Lors de sa réunion du 30 avril, la commission des affaires européennes du Sénat a décidé d’adresser un avis politique à la Commission européenne afin d’obtenir le renforcement des mesures d’urgence de gestion des crises qu’elle s’est résolue à activer le 22 avril, après avoir longtemps privilégié des dispositions techniques. Ces mesures sont celles prévues aux articles 219 et 222 du règlement dit "OCM", relatif à l’Organisation commune des marchés agricoles. Face à l’ampleur de la crise économique consécutive à la pandémie de Covid-19, elles étaient réclamées avec force par les organisations professionnelles agricoles, de même que par de nombreux parlementaires européens et nationaux, à commencer par les sénateurs.

Pour Sophie Primas et Jean Bizet, présidant respectivement les commissions des affaires économiques et des affaires européennes du Sénat, "la réponse de la Commission européenne est à ce jour très insuffisante pour faire face à la crise agricole : il s’agit certes d’un geste politique fort méritant d’être salué, mais ce "saupoudrage" sera dépourvu d’effet pratique, aussi longtemps que les moyens ne suivront pas". En effet, le budget prévu ne devrait pas dépasser  90 millions d’euros, sans argent frais. En outre, seules certaines filières agricoles (lait, viande bovine, ovine, caprine, fleurs, pommes de terre) figurent dans le champ des mesures à intervenir, alors que les secteurs qui souffrent sont beaucoup plus nombreux : fruits et légumes, biocarburants, horticulture, viticulture ou volaille. Enfin, si la Commission européenne entend désormais valider les mécanismes d’entente sur les volumes, elle ne va pas jusqu’à autoriser les ententes sur les prix, comme les agriculteurs américains sont, eux, en droit de le faire depuis 1922.

L’avis politique adressé le 30 avril 2020 (PDF - 397 Ko) appelle la Commission à :

- remettre à plat le projet de réforme de la Politique agricole commune (PAC) à l’étude pour la période 2021/2027;

- consacrer la souveraineté alimentaire de l’Union européenne comme une priorité dans la stratégie de "nouvelle donne verte" (ou "Green Deal"), actuellement en cours d’élaboration ;

- prendre en compte, d’une part, la spécificité de l’agriculture au regard du droit de la concurrence, d’autre part, la faiblesse structurelle des producteurs face aux industriels transformateurs, ainsi qu’à la distribution ;

- affirmer que les objectifs de la PAC doivent prévaloir sur ceux de la politique de la concurrence, laquelle défend les seuls intérêts des consommateurs.
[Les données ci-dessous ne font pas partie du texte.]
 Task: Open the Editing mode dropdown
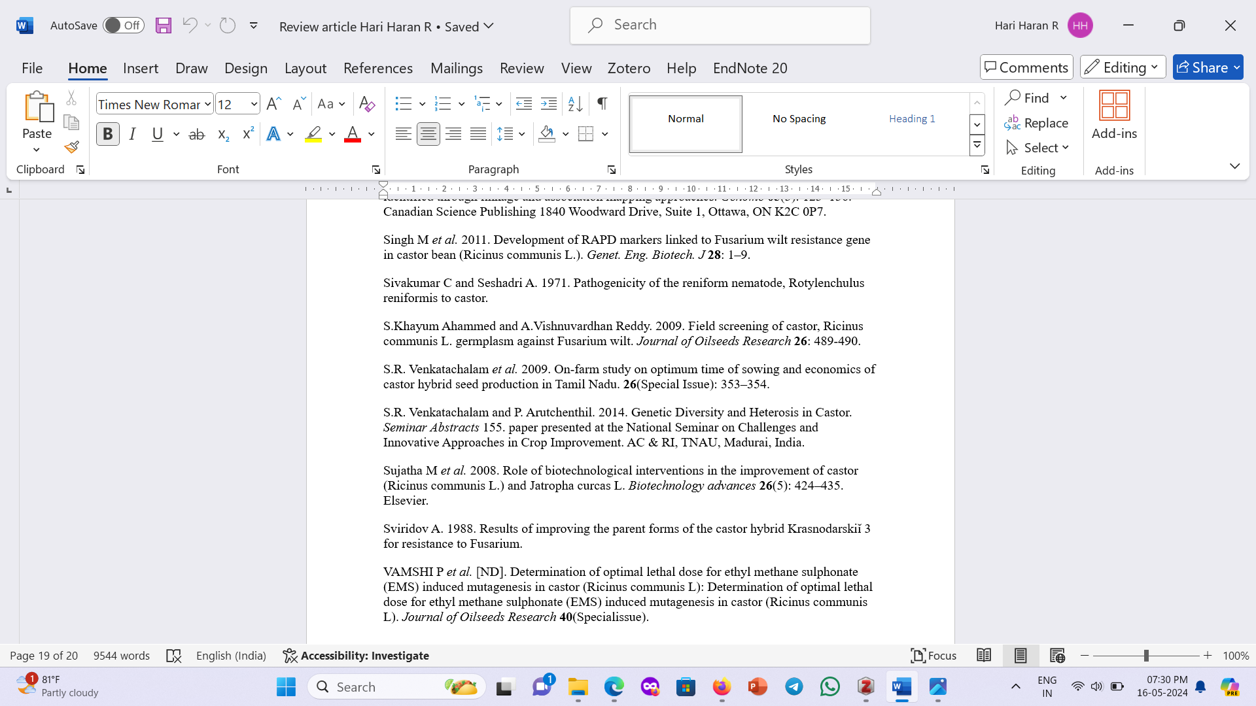[x=1123, y=67]
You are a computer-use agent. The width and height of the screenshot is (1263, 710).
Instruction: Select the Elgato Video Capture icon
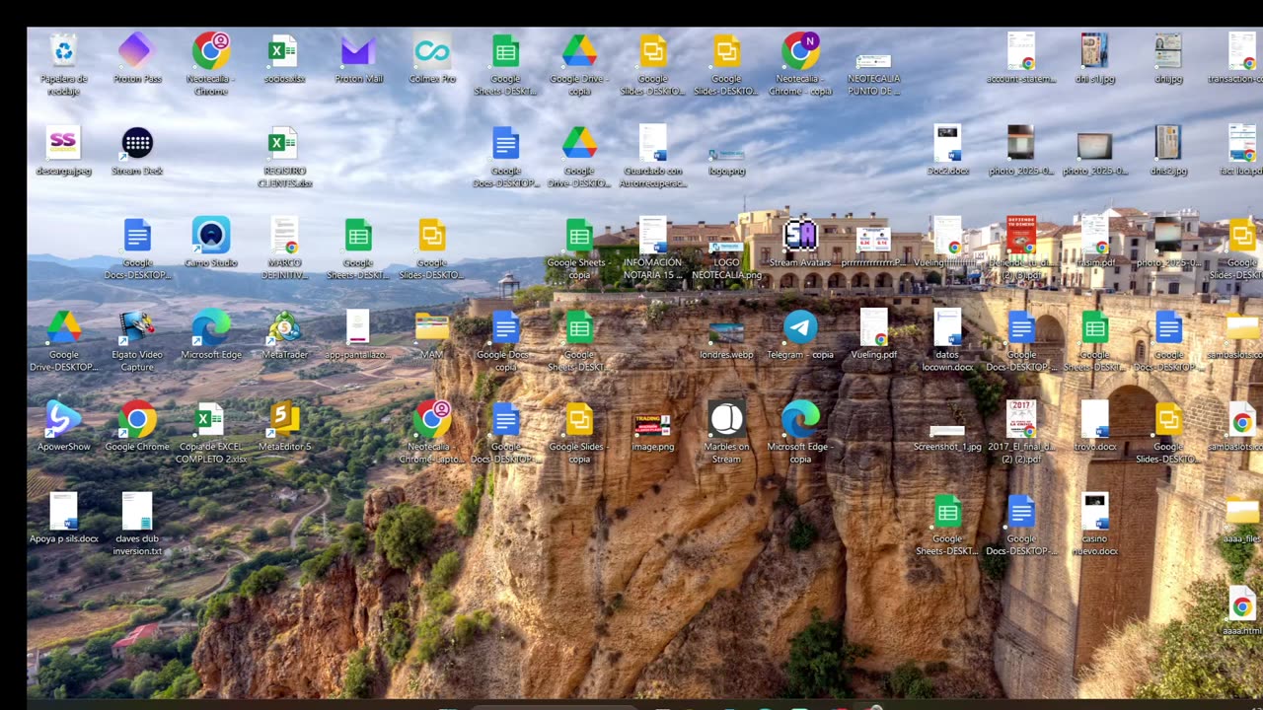click(137, 327)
Pour Sophie Primas et Jean Bizet, "l'épidémie de Covid-19 constitue un électrochoc révélateur qui peut être salutaire : la PAC demeure plus que jamais un formidable outil pour garantir notre résilience alimentaire au niveau européen. C’était la conviction des pères fondateurs de l’Europe : elle reste d’actualité. Dans ce contexte, l’annonce hier par la Commission d’un nouvel accord commercial avec le Mexique apparaît incompréhensible".

M. Jean Bizet (Les Républicains – Manche) est président de la commission des affaires européennes du Sénat.

Mme  Sophie Primas (Les Républicains – Yvelines) est président de la commission des affaires économiques du Sénat.

L’activité du Sénat se déroule dans le strict respect des conditions sanitaires dictées par la nécessité d’enrayer la pandémie du Covid 19.